(Record set Opens)

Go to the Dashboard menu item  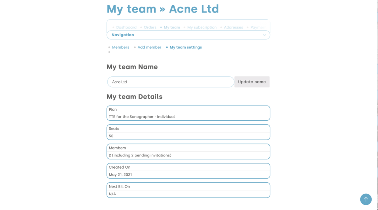click(126, 27)
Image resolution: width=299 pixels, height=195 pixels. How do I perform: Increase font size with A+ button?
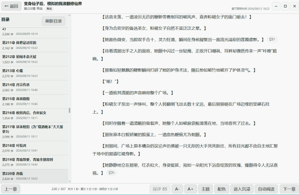pyautogui.click(x=190, y=189)
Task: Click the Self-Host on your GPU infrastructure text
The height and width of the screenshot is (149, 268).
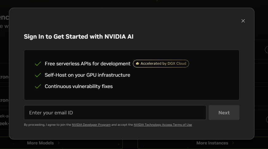Action: point(87,75)

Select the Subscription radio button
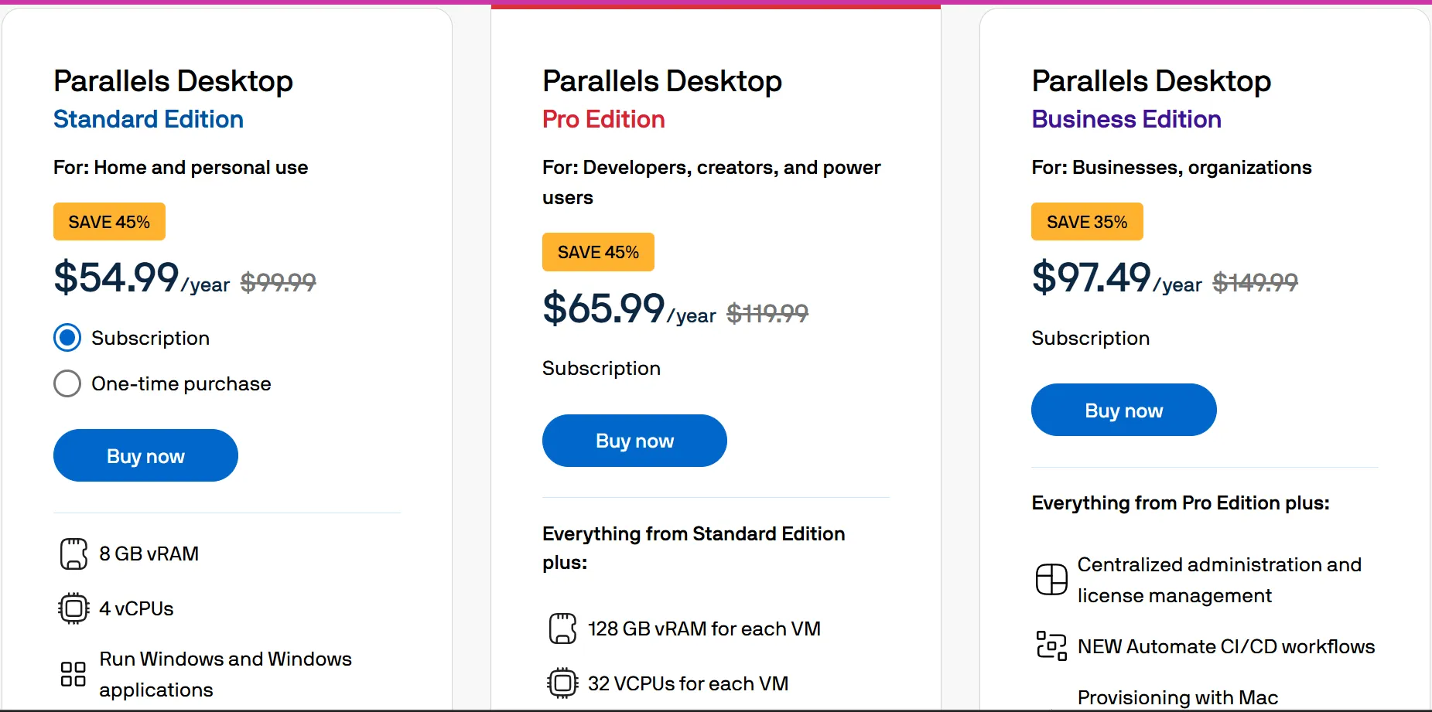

(Record set Closes)

All lines from the line with "Image resolution: width=299" through the final line of the data, both included, are to be repeated exactly; no other lines and no pictures.

Answer →
Image resolution: width=299 pixels, height=195 pixels. How do I perform: Increase font size with A+ button?
pyautogui.click(x=190, y=189)
Task: Click the Self-Host on your GPU infrastructure text
The height and width of the screenshot is (149, 268).
Action: point(87,75)

Select the Subscription radio button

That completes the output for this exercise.